An aspect-prominent system is demonstrated in (2a). A Bantoid example is given in (2b), using the Tiv language to demonstrate such a system. In the my analysis of these systems as in (2b) and in the appendices, what I considered to be the aspectual category was given in the abbreviated form such as PFV for ‘perfective’ or IMPV for ‘imperfective’. At the same time I noted the original author’s term by using double quotes as in “Past” tense (see 2a and 2b). This is to say it is not uncommon for some to analyze a perfective verb form as the “Past” tense even when tense is not systematically integrated into the verb system as a marked category. It is usually true that perfective (and ‘factative’) verb forms in their most neutral context have a past tense meaning since most complete events or situations have taken place in the past. The same goes with IMPFV ‘imperfective’ and its common identification with “Present” tense, ANT ‘anterior’ (also ‘perfect’) with “Recent past” and POT ‘potential’ with “Future”.

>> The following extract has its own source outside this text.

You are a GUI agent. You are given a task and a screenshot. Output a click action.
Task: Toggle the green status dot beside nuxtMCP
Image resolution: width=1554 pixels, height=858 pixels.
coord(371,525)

Looking at the Tiv verbal system from the perspective of a tense-aspect system we can note that there is only one form of the so-called “Past,” “Present,” and “Future” for example. In a tense=aspect system I would expect to find something on the order of (3a) and (3b). For example, I would expect minimally to find a “Past Perfective” and a “Part Imperfective.”

(2) Example of an aspect-prominent system – positive, indicative categories

a. A generalized form of an aspect-prominent language

ASPECT PFV (“Past”) IMPFV (“Present”) ANT (“Recent Past”) POT (“Future”)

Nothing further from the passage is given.